EXERCISE DETAILS:
Transcribe every line of the material below exactly, leaving out the pictures.

RECORDS FOR PROCESSING:
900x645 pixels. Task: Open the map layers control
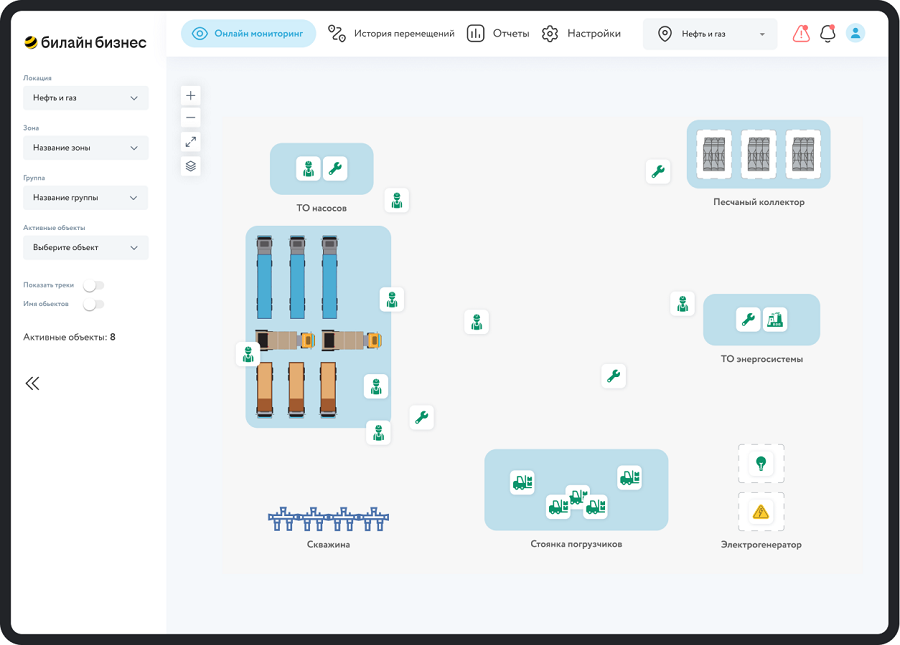tap(191, 166)
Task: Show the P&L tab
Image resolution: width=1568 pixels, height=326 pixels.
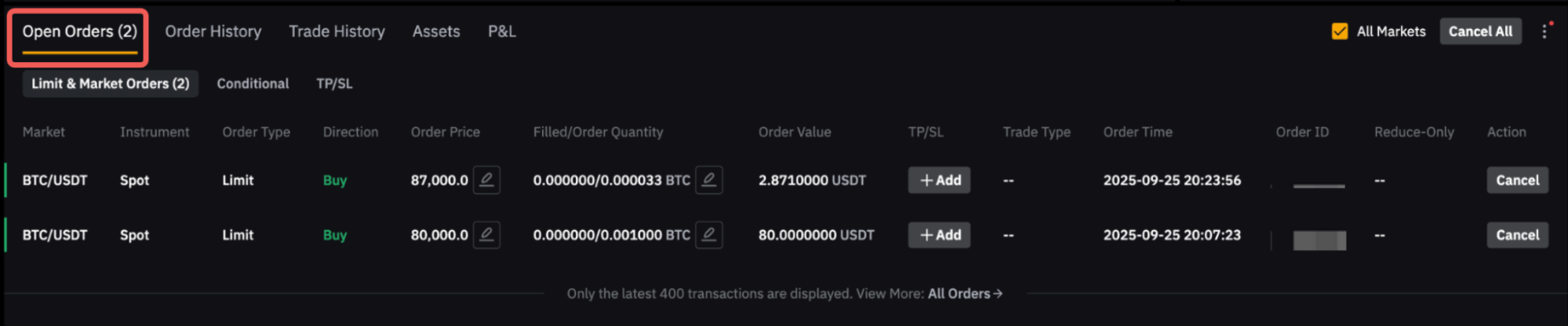Action: coord(502,31)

RESULT OF THE TASK:
900x645 pixels. Task: Open the map layers control
tap(191, 166)
Task: Show the P&L tab
Image resolution: width=1568 pixels, height=326 pixels.
Action: coord(502,31)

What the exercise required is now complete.